Monster

Time passes. The snow melts. People quit. A female freshman is fired for insinuating sexual harassment. Benjamin fails the first level of the CPA exam. TJ Anderson is promoted to senior team lead, resulting in an increase of paycheck, but not responsibilities. Fred Herman takes a swing at Joey Velvet, receives a reprimand, and is fired. Benjamin wins the Twin Cities Amateur indoor triathlon, but fails the first level of the CPA exam a second time. A memo comes down from the CEO demanding a mandatory seventy-five-hour workweek through the busy financial months of April and May.

The administration begins their yearly investigation of freshman personal affairs. The head office delivers a referendum advising TJ Anderson to accuse Benjamin of focusing too much on athletic training and not enough on company relations and procedures. Benjamin writes a letter of resignation and signs it FUCK OFF in forty-eight-point font, but tears it up. Instead, he writes a letter of apology to the CEO for winning so many triathlons and promises to slow his pace and focus on the Adelphus & Smyth regulated goal of running a marathon between four and five hours.

Treadmill weeks come and go. Benjamin’s body refuses to keep anything down but yogurt and orange juice. He stands naked in front of his mirror and spits at the glass. “Stupid, skinny motherfucker,” he says. His reflection spits the words back at him.

All over, he is white and soft. The muscle tone in his once vein-covered arms has withered and his ribs stick out of his breastbone and sides. He runs his hands over his short hair, lean face, and vertical body. He wishes for the sinewy curves that used to define him, but they are not there. Only ghost white and ghost thin.
He balls his fist and thinks about
putting it through the wall. Instead, he drops to the thick carpet and does push-ups until his arms collapse.

The Memorial Day sun
warms the cool grass and white tents at the annual Adelphus & Smyth company picnic. Administration encourages employees to wear casual dress, but many show up in ties and khaki-colored slacks. Benjamin wears a sweatshirt and jeans. After grilled lamb chops and mimosas, Todd Duncan and Joey Velvet challenge him to a game of bocce ball.

TJ Anderson, drunk off plastic bottles of Bud Light, taps Benjamin’s shoulder. “I’ll be your partner, 7,” he says. “I’m an absolute god at this game.”

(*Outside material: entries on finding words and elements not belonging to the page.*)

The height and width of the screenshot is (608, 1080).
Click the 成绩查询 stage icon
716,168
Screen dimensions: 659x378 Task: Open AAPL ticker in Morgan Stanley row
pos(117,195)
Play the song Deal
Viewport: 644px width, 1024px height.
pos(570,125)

Benjamin nods and he and Joey line up across from Todd and TJ Anderson. Todd takes first throw and scores two points off the team lead. TJ Anderson takes a long drink from his beer and threatens to fire Todd on Monday.

Benjamin’s first three throws set his team to win three points. Across the field, TJ Anderson howls and says that Benjamin is his boy—that they are long-lost brothers from the same wolf blood—but then Joey lands his red ball right next to the marker, leaving Benjamin only one chance to save point. Dropping his plastic bottle of Bud Light, TJ Anderson yells, “Hey, 7, don’t fuck this up like you did the CPA exam. Velvet kicked your ass at that, just like he’s going to do now if you don’t step up your game.”

Benjamin grips the heavy smoothness of the bocce ball, cocks his arm, but pulls back, refiguring the shot.

“Jesus, 7, where’s your competitive edge?” yells TJ Anderson. “If we were brothers, I’d kill you so I could be an only child.”

Benjamin pivots to throw toward the mark. But his body has other plans. Monster Ben is in control, and, instead of an aimed try at the marker, he turns on his heel, a turn that is fluid and violent at the same time, and the air around him becomes loud like it’s on fire. Loud like an aircraft dropping concussion bombs all around them. He will not remember screaming at the top of his lungs, only that the green bocce ball in his hand doesn’t feel smooth at all. It feels bumpy and hot like a dimpled grenade with the pin pulled, and he has no other choice but to get rid of it as fast as he can. No other choice but to stuff it down TJ Anderson’s throat and watch his chest explode in smoky red dust.

But what would happen if Joey Velvet stepped in the way? Would Benjamin know the difference? Would he stop his hand? Would he release and make Joey Velvet, the bocce ball, and the wire glasses hit the ground at the same time? And if TJ Anderson laughed and sprinted over, would Benjamin let his team leader fold him down? Would he listen to TJ Anderson’s voice, almost proud, saying, “You did it, Blake. You got him right in the head. Man, I hope he lives.”

Would Benjamin know who the monster was then?